Take each line of the data that contains the string "button" and copy it.

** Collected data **
• • • • •
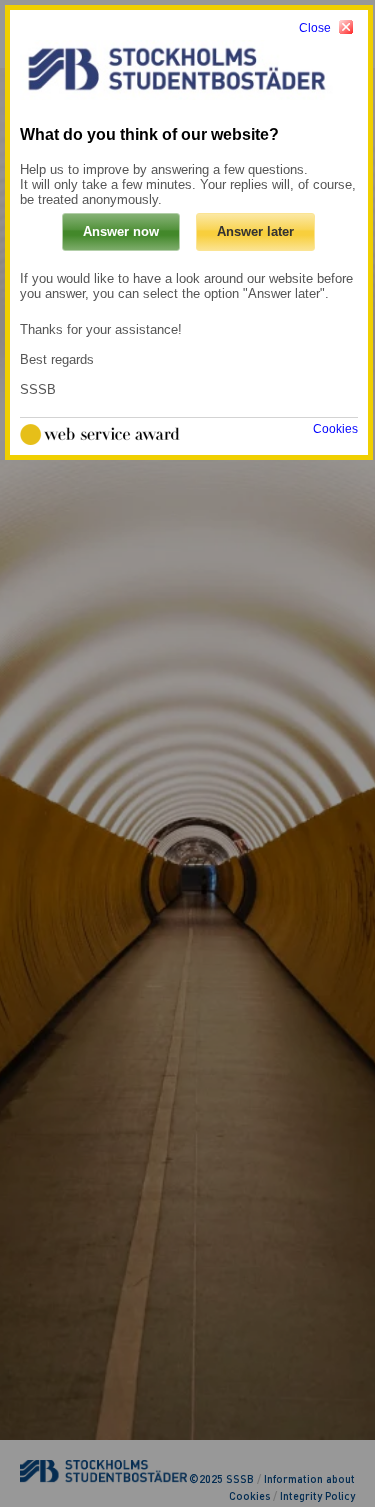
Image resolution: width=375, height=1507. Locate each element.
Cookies (335, 429)
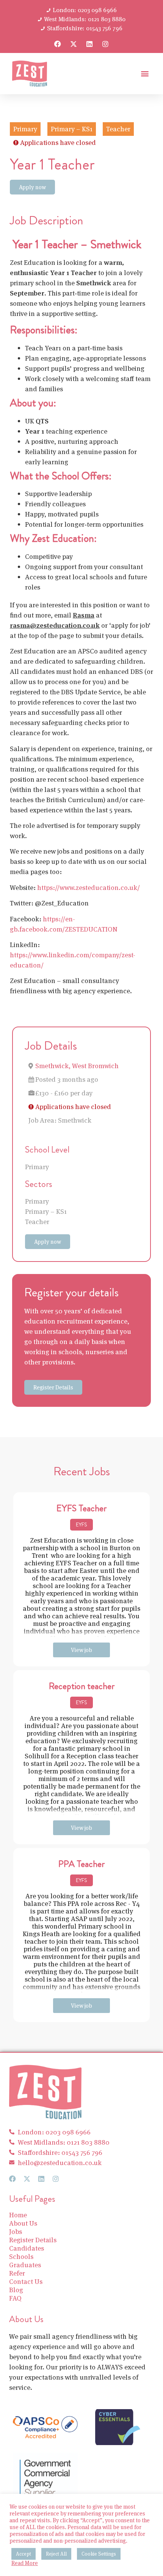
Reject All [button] (56, 2554)
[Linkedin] (89, 43)
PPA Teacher (81, 1863)
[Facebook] (57, 43)
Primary (37, 1166)
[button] (144, 73)
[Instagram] (105, 43)
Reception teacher (81, 1686)
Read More (24, 2563)
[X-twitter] (73, 43)
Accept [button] (23, 2554)
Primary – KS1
• • • • •
** RESPONSE AREA **
Reject All [button] (56, 2554)
[button] (144, 73)
Accept [button] (23, 2554)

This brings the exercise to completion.